The specific settings that will maintain the structure of a given protein close to its native structure must generally be optimized for the system of interest. To provide a set of “soft” TIMS settings that can be used as a starting point for researchers optimizing their own tuning, we discuss the retention of the 12.4 kDa protein cytochrome c close to its native structure (Figure 2). To minimize thermal activation during ESI, we employed a drying gas temperature less than 50° C. We minimized collisional activation prior to TIMS analysis by setting the DC voltage bias between the deflector and entrance funnel (Δ3), across the entrance funnel (Δ4), and between the accumulation and mobility separation regions in the analyzer (Δ6) to Δ3= 20 V, Δ4= 10 V, and Δ6=5 V, respectively. We used an RF peak-to-peak amplitude of 300 V in the TIMS analyzer with an accumulation time of 70 msec. We stress, however, that the values for these experimental settings, especially the RF amplitude and accumulation times, are not universally valid and should not be applied to other protein samples without optimizing tuning. Instead, to produce a “soft” spectrum for a specific protein system, the operator is generally required to optimize their setting by following the principles of reducing ion heating described above and elsewhere.22, 23
Figure 2A shows the mass spectrum obtained for cytochrome c. In agreement with a previous report from McLean et al,16 charge states 7+ and 8+ dominate the spectrum. The ion mobility spectrum of charge state 7+ shows a peak centered at ~1550 Å2 with a shoulder at approximately 1510 Å2 (Figure 2B). These values are similar to cross sections of ~1550 Å2 and ~1590 Å2 observed by drift tube IMS16, 17 and calculated for the x-ray crystal structure (~1565 Å2).16 The ion mobility spectrum recorded for charge state 8+ displays a single feature centered at ~1660 Å2, within 6% of the cross section expected for the x-ray structure. Additionally, the experimental cross sections agree well with those obtained on the TIMS-Q-TOF platform when sprayed from native-like conditions with instrument parameters, specifically the Δ6 potential, tuned gently to preserve the solution-like structures.42 We stress that, in contrast to prior reports using a drift tube16 and TIMS43, peaks with cross sections in the range of 1800 Å2 to 2300 Å2 corresponding to unfolded cytochrome c structures are not present in Figure 2B. This finding indicates that TIMS operated with these suggested conditions yielded “as soft” spectra as drift tubes.44 The peaks corresponding to cytochrome c charge states 7+ and 8+ in the ion mobility spectra are much broader (FWHM ~100 Å2) than expected for a single conformation from the instrumental resolving power. As shown in previous reports for small monomeric proteins ubiquitin and cytochrome c using tandem-ion mobility spectrometry,45–47 the broad mobility distributions stem from the presence of multiple kinetically stable conformations that are not resolved at the given instrumental resolving power. These distinct, stable structures potentially originate from proteins’ conformational heterogeneity in the solution phase. Agreement between our data and reference 42 stresses reproducibility for native-like results between multiple researchers on different instruments, and presents a compelling case for future technological development, whereas previously there existed ambiguity for native capabilities in the literature.

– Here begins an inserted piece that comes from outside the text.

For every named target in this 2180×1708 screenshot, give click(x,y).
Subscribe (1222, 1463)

Transmission and TIMS of Protein Complexes
Protein complexes avidin, streptavidin, and CTB were used to evaluate the spectral and IMS quality/capabilities of the TIMS-Q-TOF MS (Figure 3). Mobility distributions were extracted for the entire m/z envelope of individual charge states. CCS values were calculated using the 1/Ko value from the apex of the mobility distribution.

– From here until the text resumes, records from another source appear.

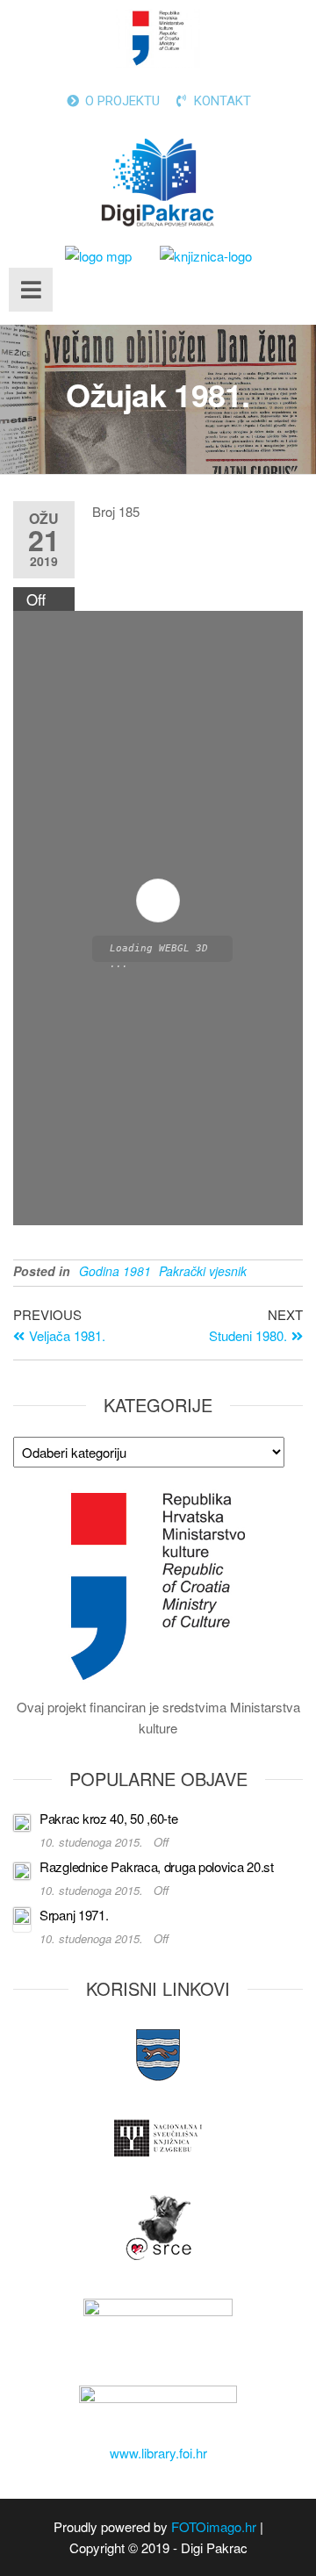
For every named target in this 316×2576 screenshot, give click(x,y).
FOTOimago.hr (213, 2526)
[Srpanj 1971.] (22, 1917)
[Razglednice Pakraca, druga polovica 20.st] (22, 1869)
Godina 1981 (115, 1271)
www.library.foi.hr (158, 2452)
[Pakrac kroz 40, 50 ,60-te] (22, 1821)
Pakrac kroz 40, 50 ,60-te (109, 1818)
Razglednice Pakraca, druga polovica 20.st (157, 1866)
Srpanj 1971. (74, 1914)
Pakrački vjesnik (203, 1271)
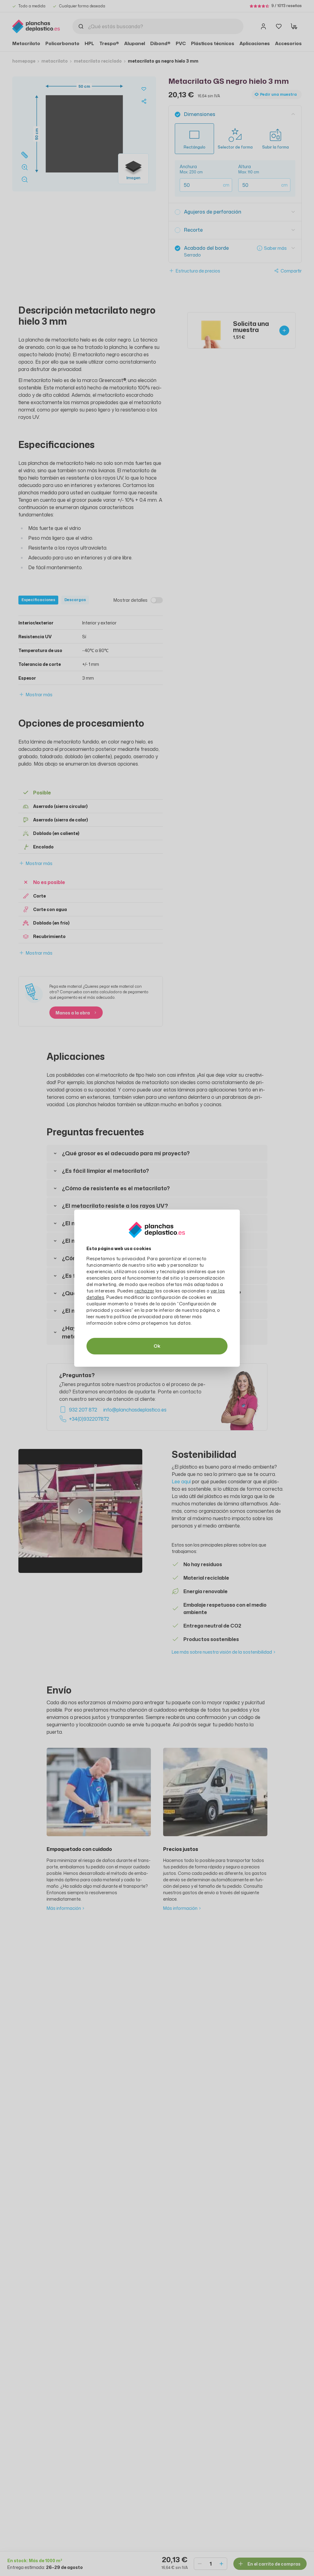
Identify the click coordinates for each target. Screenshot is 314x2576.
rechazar (144, 1291)
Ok (157, 1346)
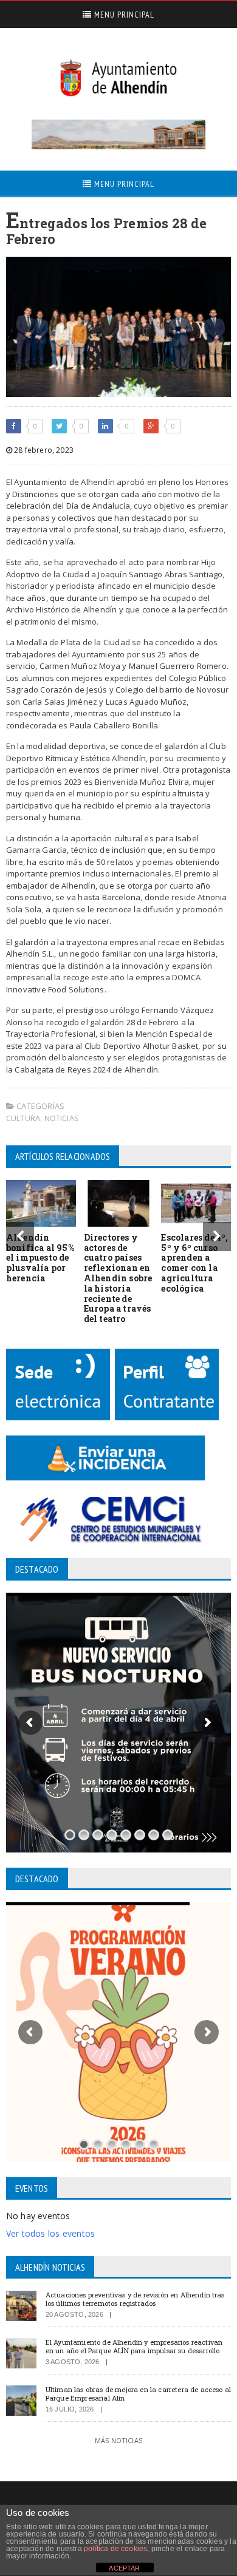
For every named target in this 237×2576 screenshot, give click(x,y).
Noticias (62, 1118)
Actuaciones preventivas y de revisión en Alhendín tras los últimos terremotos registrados (135, 2298)
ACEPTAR (124, 2568)
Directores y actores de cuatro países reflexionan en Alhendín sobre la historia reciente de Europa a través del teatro (118, 1278)
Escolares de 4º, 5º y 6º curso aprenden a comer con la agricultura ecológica (194, 1263)
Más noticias (118, 2440)
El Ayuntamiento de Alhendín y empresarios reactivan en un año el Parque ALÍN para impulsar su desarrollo (134, 2345)
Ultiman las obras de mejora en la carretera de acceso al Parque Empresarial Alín (138, 2393)
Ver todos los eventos (50, 2233)
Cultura (23, 1118)
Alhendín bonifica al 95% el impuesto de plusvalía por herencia (40, 1258)
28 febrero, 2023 (43, 450)
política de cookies (115, 2548)
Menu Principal (123, 14)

Avidin, a 64 kDa homotetramer, was prepared in 200 mM ammonium acetate at a final protein concentration of 20 μM. While this concentration is higher than those for other protein complexes, we have included it here to showcase the transmission of non-specific oligomers at a higher mass-to-charge range (both octamer and 12-mer were observed, Figure 3A). TIMS analysis of avidin yielded well-defined and resolved mobility distributions for the tetrameric charge states (Figure 3B). It should be noted that avidin is a heavily glycosylated protein complex, and hence the mass spectrum contains “wider” peaks (broader m/z range because of multiple glycoforms present) when compared to streptavidin and CTB.29, 48 We do caution users to optimize the TIMS duty cycle (TIMS accumulation time as a function of TIMS ramp time) for proteins and complexes from the standard proteomics settings (100% duty cycle with 100–166 ms accumulation times) to approximately 330–50% duty cycle to avoid overfilling the TIMS device with too many charges. For the data shown here, we do not attribute the wide mobility distributions to overfilling the TIMS analyzer (i.e., charge-charge repulsion) but predominately due to the insufficient pseudopotentials required to confine large molecular weight ions in the TIMS analyzer.28,49 Comparing the mobility distributions for 5 μM and 2 μM CTB did not show significant differences for the 11+ pentamer (Figure S1). Additionally, for 2 μM streptavidin, we did not see significant mobility peak broadening for the 11+ tetramer when increasing the duty cycle from 50 to 70 to 100%, encouraging users to also use lower sample amounts when possible (Figure S2).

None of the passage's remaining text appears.